Umbria, il Commissariamento: Inazione Regionale e Accuse al PD

La vicenda del commissariamento dell’Umbria per il riordino scolastico solleva interrogativi profondi sulla gestione amministrativa regionale e sulla sua responsabilità nei confronti della comunità educativa.

Le accuse mosse dai consiglieri di opposizione all’Assemblea legislativa umbra delineano un quadro di immobilismo e superficialità, in contrasto con le giustificazioni, giudicate inconsistenti e strumentali, fornite dalla Presidente Proietti e dal Partito Democratico.
Lungi dall’essere una manovra punitiva da parte del Governo nazionale, come tentata di far credere la maggioranza regionale, il commissariamento appare il risultato di un’inazione prolungata e di una gestione deliberatamente negligente.
La narrazione dominante, volta a scaricare le responsabilità su Roma, ignora le evidenti mancanze della Regione, che ha sistematicamente ignorato i termini imposti dalla legge nazionale e le proroghe concesse con l’intento di favorire un’attuazione ordinata del processo di riordino.

È cruciale demistificare l’equazione semplicistica che associa il riordino scolastico a una chiusura di istituti.
Il processo, infatti, mira a una razionalizzazione delle strutture dirigenziali, ottimizzando l’efficienza del sistema scolastico regionale senza compromettere l’autonomia didattica e pedagogica delle singole scuole.

Questa precisazione, paradossalmente, era già stata ampiamente riconosciuta anche dal Partito Democratico in precedenti discussioni in Consiglio regionale, suggerendo una convergenza di vedute poi deliberatamente abbandonata.
La vera questione non risiede tanto nella logica del riordino, introdotto a livello nazionale nel 2022 nell’ambito delle riforme connesse al Piano Nazionale di Ripresa e Resilienza (PNRR), ma nel modo in cui l’Umbria ha affrontato il compito.
Il Governo nazionale ha dimostrato un approccio collaborativo, offrendo strumenti e dilazioni per consentire alle regioni di adempiere ai propri obblighi.

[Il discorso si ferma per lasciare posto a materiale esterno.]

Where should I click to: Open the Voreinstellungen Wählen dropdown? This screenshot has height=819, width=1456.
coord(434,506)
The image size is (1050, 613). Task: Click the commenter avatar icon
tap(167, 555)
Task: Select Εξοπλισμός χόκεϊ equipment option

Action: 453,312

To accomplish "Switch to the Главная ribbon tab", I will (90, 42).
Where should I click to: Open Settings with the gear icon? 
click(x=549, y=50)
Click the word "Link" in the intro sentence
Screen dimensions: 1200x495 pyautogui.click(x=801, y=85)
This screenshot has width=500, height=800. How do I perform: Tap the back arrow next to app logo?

Al contrario, l’inerzia della Giunta regionale umbra ha generato un accumulo di ritardi, culminato nell’inevitabile intervento commissariale.
È imperativo sottolineare l’impegno concreto del Governo nel sostenere il sistema scolastico nazionale, attraverso ingenti investimenti nell’edilizia scolastica, bonus per le famiglie e deroghe mirate per le aree più fragili, come quelle del cratere sismico.
Queste misure, volte a garantire la formazione delle prime classi e a contrastare lo spopolamento, testimoniano una volontà di collaborazione che contrasta nettamente con l’atteggiamento di chiusura mostrato dalla Regione Umbria.

Inoltre, l’analisi dei dimensionamenti effettivamente implementati in Umbria rivela un dato significativo: la stragrande maggioranza delle scuole interessate si trova in comuni amministrati da coalizioni di centrodestra e civiche, che hanno inoltre manifestato una maggiore propensione alla collaborazione con la Regione.

Questa evidenza smentisce categoricamente la tesi, infondata, di una volontà governativa di penalizzare le regioni a guida progressista.

In definitiva, l’attuale situazione non può essere interpretata come un atto di accusa ingiustificato, ma come una diretta conseguenza dell’incapacità gestionale e della deliberata inazione della Giunta regionale.

Il commissariamento rappresenta un campanello d’allarme, un monito a riconoscere le proprie responsabilità e a perseguire un approccio più serio e collaborativo per garantire il diritto allo studio e il futuro delle nuove generazioni in Umbria.